In today’s post, I’ll explore how you can use Azure Machine Learning to perform regression analysis on a dataset.
Regression analysis is a data mining process that identifies a model that depicts the correlation between an outcome and one or more predictors. To explore this idea, the first thing we need is data!
One compelling source of data is the NYC Open Data portal. The portal features datasets containing a wide range of topics and categories related to New York City. Information about schools, restaurants ratings, pot holes and many more topics, is available via the portal.
While browsing the data I came across the 311 Service Requests dataset. This dataset contains all the 311 service requests from 2010 to present. If you are not familiar with 311, think of it as a customer service line for all the non-emergency requests to New York City’s government. So I decided to upload the dataset to Azure ML Studio and use the visualization tools to find what is the most frequent complaint of the vocal New Yorkers.
Note: To upload a dataset in a CSV format you will need to create a ML workspace via the Azure Portal, sign-in into ML Studio and create a new Experiment. More information here.
For more information about how to visualize your data here.
To my surprise, I learned that the most frequent complaints in 2013 were heating related.
I thought it’d be interesting to create a model to predict the number of heating complaints. I think you would agree that there must be a correlation between the temperature and the number of these complaints. So next, I needed to find the average temperature of when the complaint was created. And fortunately, there’s a dataset for that! NOAA National Climatic Data Center.
After creating a database on Azure, importing the data and a bit of T-SQL’s aerobics –i.e. joining, data cleaning etc. I ended up with a dataset containing two columns: the number of heating complaints and the average temperature of when they occurred. I added a Reader module (to read data from my Azure SQL table) to my experiment and removed the original dataset. The figure below shows the visualization of the output of the Reader module.
Let’s start with the simplest the regression: lineal regression. In short, a linear model (identified from the process of regression) assumes that there’s a proportional relationship between to predictor (AvgDailyTemp) and the outcome (HeatingComplaints). So let’s train a Linear Model using Azure ML and our dataset.
The modeling process in Azure ML, at a high level consists of finding the parameters of your model from your dataset (Train Model), confirm the results of your model against a dataset (Score Model) and then obtain key quality factors of the results or evaluate against another model (Evaluate Model).
To do this, you need to drop a Train Model, Score Model, Evaluate Model and Linear Regression modules into the experiment and connect them as depicted below.
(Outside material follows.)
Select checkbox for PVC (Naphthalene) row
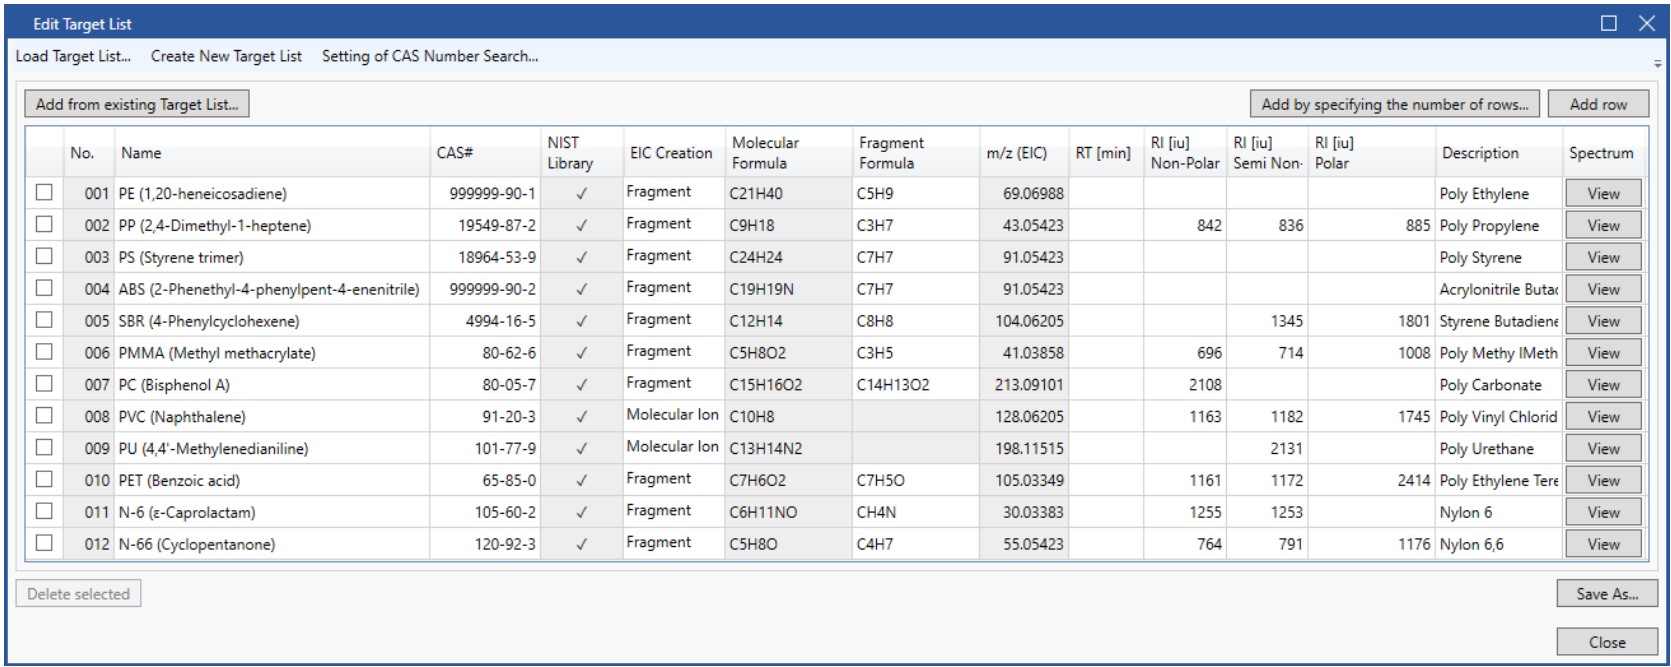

Note: You can fine tune the linear regression process by changing the Solution Method (Ordinary Least Squares or Online Gradient Descent), whether to include an intercept and other parameters. For more information see here.
Next you need to configure the Train Model node to select the HeatComplaints column –this is how you tell Azure ML what should be the outcome of your model.
So let’s see how the model did. The following image shows Azure ML’s visualization of the predicted values next to the scatter plot of the actual values.
Possion Regression and Log Scale
From the scatter plot of the actual values, you can tell that the plot resembles an exponential function. However, having an exponential model means that we would loose the ease of regression of the linear model. Fortunately, we can have both. We do this by transforming a component of our model so that instead of the number of heating complains the model will generalize the logarithm of the number of heating complaints. Let’s plot that scenario.
As you can see from the plot, once we apply the transformation, the trend is linear. So we can either go back to our data and apply the log function to the HeatingComplaints column or we can use the Possion regression. The outcome of the Possion regression is the natural log of the outcome variable. Your experiment should look similar to the picture below.
Now if we plot the scored model vs the actual data the get the following.
The new graph seems to be a better reflection of the actual shape and scale of values.
In this blog post I showed you how to visualize data, create linear and Possion regressions using Azure ML.
Next, I’ll show you how can use decision forests to get a model that fits the data better.